> What is required: Which lines of the records below contain the string "computer"? Report each of them.

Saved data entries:
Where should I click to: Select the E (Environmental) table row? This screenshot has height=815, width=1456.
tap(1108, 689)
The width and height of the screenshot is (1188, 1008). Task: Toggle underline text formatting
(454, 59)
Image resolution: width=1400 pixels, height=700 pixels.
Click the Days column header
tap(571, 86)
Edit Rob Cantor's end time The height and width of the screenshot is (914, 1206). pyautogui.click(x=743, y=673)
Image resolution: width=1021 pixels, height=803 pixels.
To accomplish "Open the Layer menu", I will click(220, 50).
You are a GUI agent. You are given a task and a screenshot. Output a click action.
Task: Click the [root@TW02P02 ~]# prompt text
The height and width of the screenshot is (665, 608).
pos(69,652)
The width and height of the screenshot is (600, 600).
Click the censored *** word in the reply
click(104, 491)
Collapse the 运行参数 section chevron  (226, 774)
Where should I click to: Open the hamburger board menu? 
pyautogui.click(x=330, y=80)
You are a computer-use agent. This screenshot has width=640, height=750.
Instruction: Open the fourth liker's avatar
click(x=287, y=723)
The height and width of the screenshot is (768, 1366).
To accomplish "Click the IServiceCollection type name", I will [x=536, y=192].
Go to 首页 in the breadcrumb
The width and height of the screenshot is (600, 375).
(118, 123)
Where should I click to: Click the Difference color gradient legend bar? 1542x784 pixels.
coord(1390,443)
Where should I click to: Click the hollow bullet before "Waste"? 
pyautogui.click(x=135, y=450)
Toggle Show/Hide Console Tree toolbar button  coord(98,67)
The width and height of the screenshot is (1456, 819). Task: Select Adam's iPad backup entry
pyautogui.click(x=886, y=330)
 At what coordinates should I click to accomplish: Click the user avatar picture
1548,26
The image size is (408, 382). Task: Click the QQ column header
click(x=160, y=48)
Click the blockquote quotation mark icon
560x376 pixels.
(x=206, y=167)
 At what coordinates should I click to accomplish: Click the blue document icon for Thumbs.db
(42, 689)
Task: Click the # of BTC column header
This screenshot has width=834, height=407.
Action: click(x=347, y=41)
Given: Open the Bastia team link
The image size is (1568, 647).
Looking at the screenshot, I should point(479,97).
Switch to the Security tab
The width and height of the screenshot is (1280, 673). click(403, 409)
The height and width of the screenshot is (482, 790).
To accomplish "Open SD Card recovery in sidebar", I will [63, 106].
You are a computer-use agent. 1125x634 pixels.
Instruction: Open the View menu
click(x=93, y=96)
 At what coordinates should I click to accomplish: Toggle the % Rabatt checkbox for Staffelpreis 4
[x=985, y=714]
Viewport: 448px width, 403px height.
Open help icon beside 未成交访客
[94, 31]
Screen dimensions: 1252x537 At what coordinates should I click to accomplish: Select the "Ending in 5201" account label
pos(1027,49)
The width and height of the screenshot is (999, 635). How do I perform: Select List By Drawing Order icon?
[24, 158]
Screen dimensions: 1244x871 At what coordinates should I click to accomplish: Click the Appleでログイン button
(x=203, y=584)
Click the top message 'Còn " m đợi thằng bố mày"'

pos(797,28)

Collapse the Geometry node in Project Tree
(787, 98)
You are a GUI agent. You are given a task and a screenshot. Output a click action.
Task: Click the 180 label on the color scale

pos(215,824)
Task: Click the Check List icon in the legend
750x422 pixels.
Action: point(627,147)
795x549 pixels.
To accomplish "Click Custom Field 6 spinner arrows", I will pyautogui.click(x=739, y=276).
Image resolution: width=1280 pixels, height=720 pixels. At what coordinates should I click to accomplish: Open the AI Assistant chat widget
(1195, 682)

> Reply:
You are a computer-use agent. This screenshot has width=640, height=750.
You are a computer-use agent. 1125x634 pixels.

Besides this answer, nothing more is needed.